■ **Records to process**:
◇ ◇ ◇ ◇
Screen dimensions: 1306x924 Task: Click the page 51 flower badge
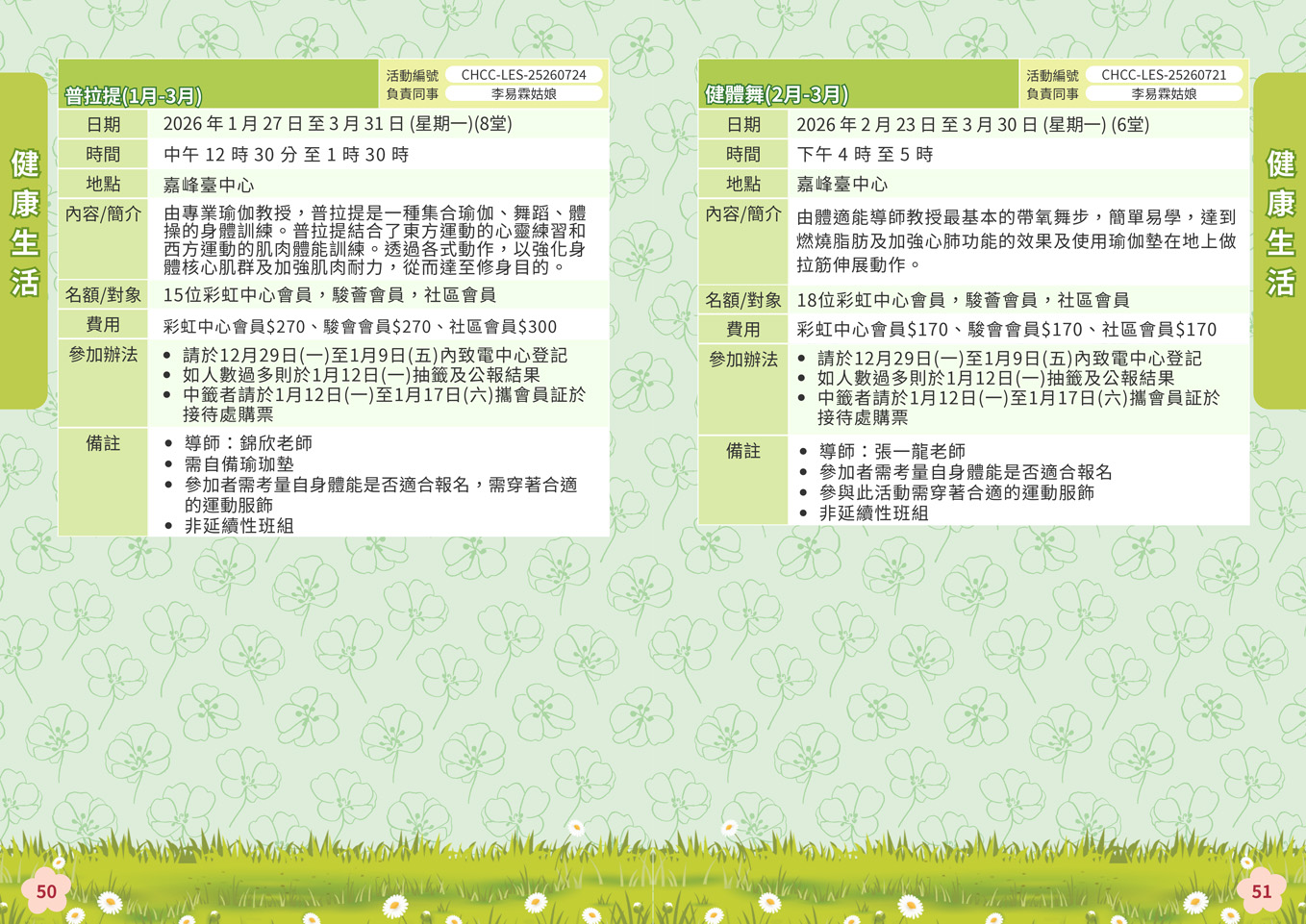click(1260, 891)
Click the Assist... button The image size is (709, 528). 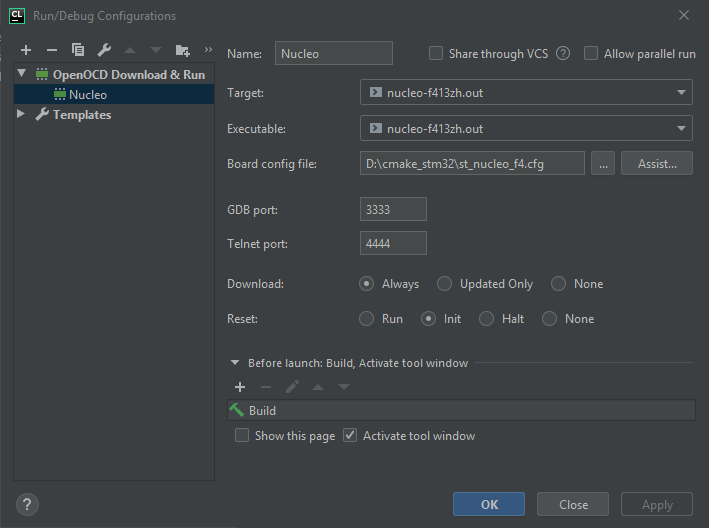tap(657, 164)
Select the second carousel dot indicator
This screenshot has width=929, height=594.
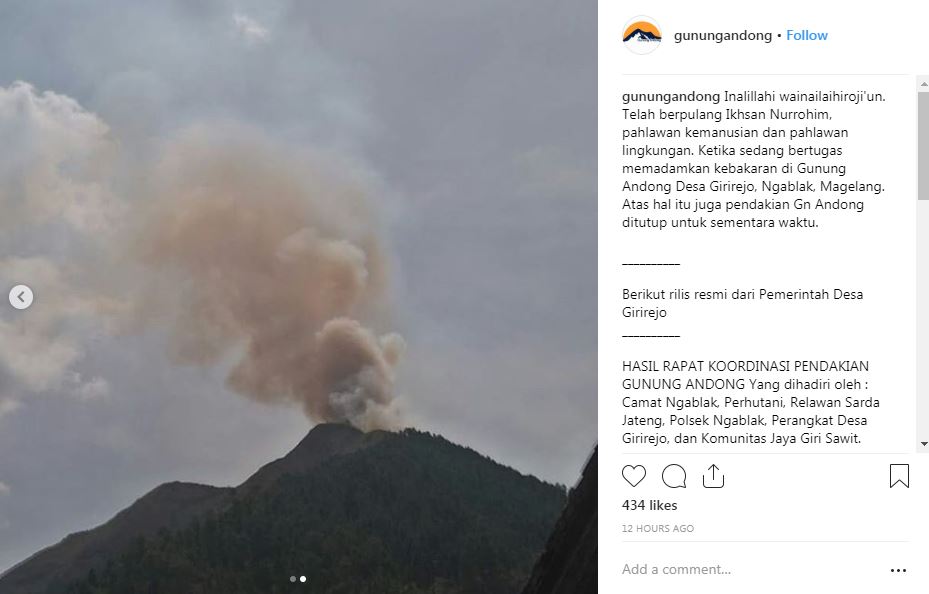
◇ ◇ ◇ ◇
■ **To do**:
Where the line containing "Select the second carousel dot indicator" appears, begin copying there and continue exactly through the final line of the records; both end lines belong in the copy, pictures do not.

■ **Response to the exercise**:
Select the second carousel dot indicator
This screenshot has width=929, height=594.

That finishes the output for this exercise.